Speaking at a Lewis Chapel Fundraising Dinner at Llansantfraid Court Hotel, Rev’d. Professor Diarmaid N.J. MacCulloch, Kt, DD, FBA said
The delight of a church like St Mary’s Abergavenny is the layers of history that it represents in tangible form. As you wander round, you move from the twelfth to the 20th century, and now this project will add a further layer to the centuries, in this exciting project of commemoration, restoration and brand-new beauty. I think of a building like the Priory church as a historical echo-chamber. An echo-chamber has the effect of amplifying, by taking a sound and throwing it backwards and forwards until it becomes something new and greater. The echoes here are of centuries of history in conversation with each other: a lively conversation, which is still in progress.
The very name we give the Lewis Chapel illustrates the echo effect. When David Lewis was buried in it in 1584, that north part of the Priory church was already a venerable sacred space. Lewis’s monument is glorious enough, but more than a century older is the unique glory in the Priory, the reclining statue of Jesse, part of a truly stupendous composition, the genealogy of Christ stemming as a tree from Jesse’s figure. That is where one of our echoes from century to century comes in, because at the heart of all that is being done in the Lewis chapel is the glass which will seek in the idiom of our own day to complement the Jesse statue while calling to our remembrance Fr Jeremy Winston and his much-valued ministry, so sadly cut short. So many different achievements beautifully linked together: a true harmony of history.
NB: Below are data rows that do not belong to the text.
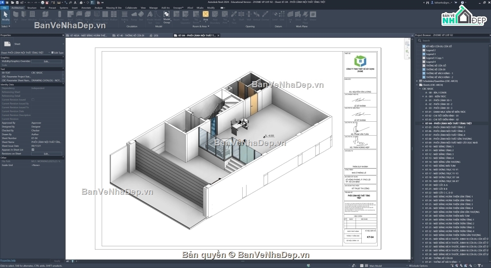Click the Door tool icon

(x=24, y=16)
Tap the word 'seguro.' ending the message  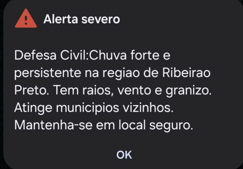(171, 126)
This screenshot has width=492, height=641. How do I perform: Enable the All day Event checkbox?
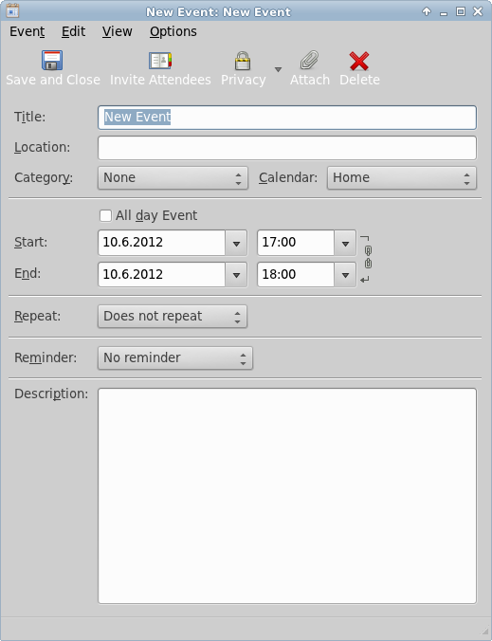(x=105, y=215)
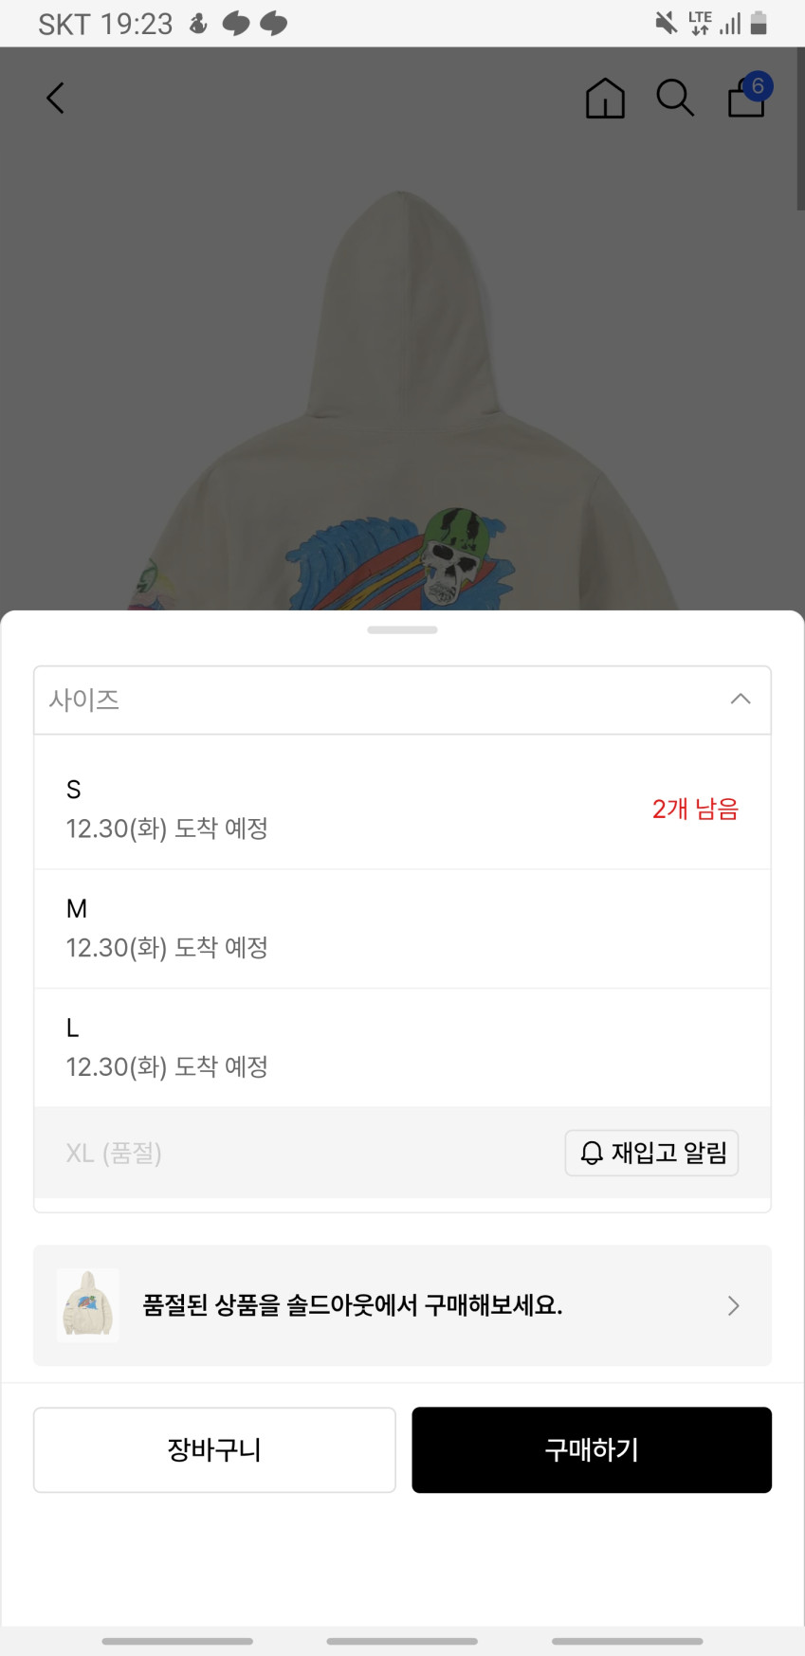
Task: Tap the bell icon for restock alert
Action: pyautogui.click(x=592, y=1153)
David Lewis would have known the Jesse composition well when it was still complete, and we know this because we know with certainty that he habitually sat close to it when he came to church. He made his will exactly a month before his death in 1584, and he asked to be buried in the parish church at Abergavenny, ‘where I was wont to kneel’, in the tomb he had prepared for himself. So this was a very careful piece of planning; this super-efficient lawyer had left nothing to chance, particularly the chance that his executors might not carry out some of his wishes, all too frequent a circumstance in the history of will-making. He sorted it all out in his lifetime. So it was easy for David Lewis’s friend the poet Thomas Churchyard to make graceful references to it in his great poem The Worthines of Wales, a sort of pioneering Pevsner’s ‘Buildings of Wales’ in verse. That dates from only three years after Lewis’s death: 1587.
A friend of mine, who lately died
That Doctor Lewis hight [was called]
Within that Church his Tomb I spyed
Well wrought and fair to sight
Which leads Churchyard into sixteen lines of gloomy reflection on death, culminating
For naught from hence we carry clear
When man his race hath run.
And there was reason for gloom in a man who loved history: as he noted, Abergavenny Castle was already in ruins, and ‘the most famous work of … the root of Jesse’ was already ‘defaced and pulled down in pieces’. So given the timespan from 1587 over more than four centuries, it is an amazing piece of luck that we still have the figure of Jesse, now so beautifully restored as part of all the work that is being done. It’s an act which takes its place amid all the deeply affectionate acts of restoration over the centuries. The crucial one happened during the lifetime of David Lewis and was directly connected to his family. St Mary’s was so much cherished by the people of Abergavenny that they gave over their own parish church to move into the church of the Benedictine monks and save it from the ruin that so many monasteries suffered in the Tudor age.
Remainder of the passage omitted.